For about three years, little was done. Community concerns failed to materialize into tangible action by city officials.

Late last year, calls for the commission resurfaced. Burton and others poured into Old City Hall demanding action and donning T-shirts emblazoned with “Resolution 568.”

Then, last Sunday after church, City Council member Luis Viera drafted a proposal to finally form a committee.

“I’m not naive. This committee is not going to be anything of a cure-all in any way” he said Thursday. “But what it does is allow us to do better.”

He had proposed that Mayor Jane Castor make six appointees. She declined.

“That’s a missed opportunity,” Viera said at Thursday’s meeting.

“I’m disappointed as well,” added council member Alan Clendenin. “I wish the mayor’s office was participating in this wholeheartedly.”

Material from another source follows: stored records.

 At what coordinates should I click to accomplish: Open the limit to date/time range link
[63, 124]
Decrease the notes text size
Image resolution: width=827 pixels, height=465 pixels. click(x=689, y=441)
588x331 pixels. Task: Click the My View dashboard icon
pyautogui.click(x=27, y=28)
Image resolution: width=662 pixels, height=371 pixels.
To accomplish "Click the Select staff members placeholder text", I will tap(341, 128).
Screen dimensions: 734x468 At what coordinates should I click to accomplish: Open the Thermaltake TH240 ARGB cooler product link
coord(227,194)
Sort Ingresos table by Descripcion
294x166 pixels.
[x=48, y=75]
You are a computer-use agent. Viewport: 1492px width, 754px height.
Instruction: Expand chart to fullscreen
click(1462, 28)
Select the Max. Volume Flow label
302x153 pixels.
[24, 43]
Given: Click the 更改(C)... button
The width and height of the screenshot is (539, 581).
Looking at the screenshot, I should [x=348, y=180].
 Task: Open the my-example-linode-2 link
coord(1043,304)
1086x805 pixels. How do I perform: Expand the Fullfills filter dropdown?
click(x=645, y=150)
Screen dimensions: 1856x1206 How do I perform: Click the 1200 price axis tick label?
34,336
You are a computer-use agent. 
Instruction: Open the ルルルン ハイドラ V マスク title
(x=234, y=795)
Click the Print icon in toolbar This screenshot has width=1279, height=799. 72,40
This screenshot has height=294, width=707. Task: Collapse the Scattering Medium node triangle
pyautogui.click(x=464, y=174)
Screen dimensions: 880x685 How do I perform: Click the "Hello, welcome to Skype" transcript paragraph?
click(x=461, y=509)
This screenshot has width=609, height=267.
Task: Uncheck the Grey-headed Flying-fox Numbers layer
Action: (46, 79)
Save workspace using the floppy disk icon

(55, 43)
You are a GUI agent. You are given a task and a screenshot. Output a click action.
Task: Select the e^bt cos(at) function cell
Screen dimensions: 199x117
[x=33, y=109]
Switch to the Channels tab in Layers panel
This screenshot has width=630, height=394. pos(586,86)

Castor’s chief of staff, John Bennet, wrote to the council member that the administration would, instead, provide the committee with technical and logistical assistance, records show.

A spokesperson provided a statement from the administration Thursday that read in part: “We fully support the council’s leadership and initiative in forming the Racial Reconciliation Committee and will assist the council’s committee with its work.”

According to the resolution approved Thursday, each City Council member will appoint one person to the committee. The following organizations will also each have one appointee: The Hillsborough County NAACP, the Urban League of Hillsborough County, the Tampa Bay History Center, the Tampa Bay Coalition of Clergy, Abe Brown Ministries and Florida Rising.

Members will serve without compensation. Appointees will be proposed next month.

Thursday’s resolution recognizes that “the City of Tampa has made great progress on matters of racial and social justice, but still has many miles to go.”

A 2015 Tampa Bay Times investigation found that Tampa police ticketed more people than the state’s four other largest cities combined, and that 8 out of 10 bicyclists ticketed were Black.

Then, in 2021, a Times investigation revealed a controversial Tampa Police Department program in which officers alerted landlords when their tenants were arrested and urged they be evicted. About 90% of tenants flagged to landlords were Black renters, the Times found.

Both reports prompted U.S. Department of Justice investigations.

The committee approved Thursday will serve “as a catalyst for greater citizen participation in the determination of racial harmony, racial equality and matters of justice and inclusion,” according to the resolution. All committee meetings will be open to the public.

“We’ve fought a long, uphill battle for this,” said Valerie Bullock, a lifelong city resident who left Thursday’s meeting angry. “The boys and girls of East Tampa are still dealing with the same issues I dealt with 50 years ago.”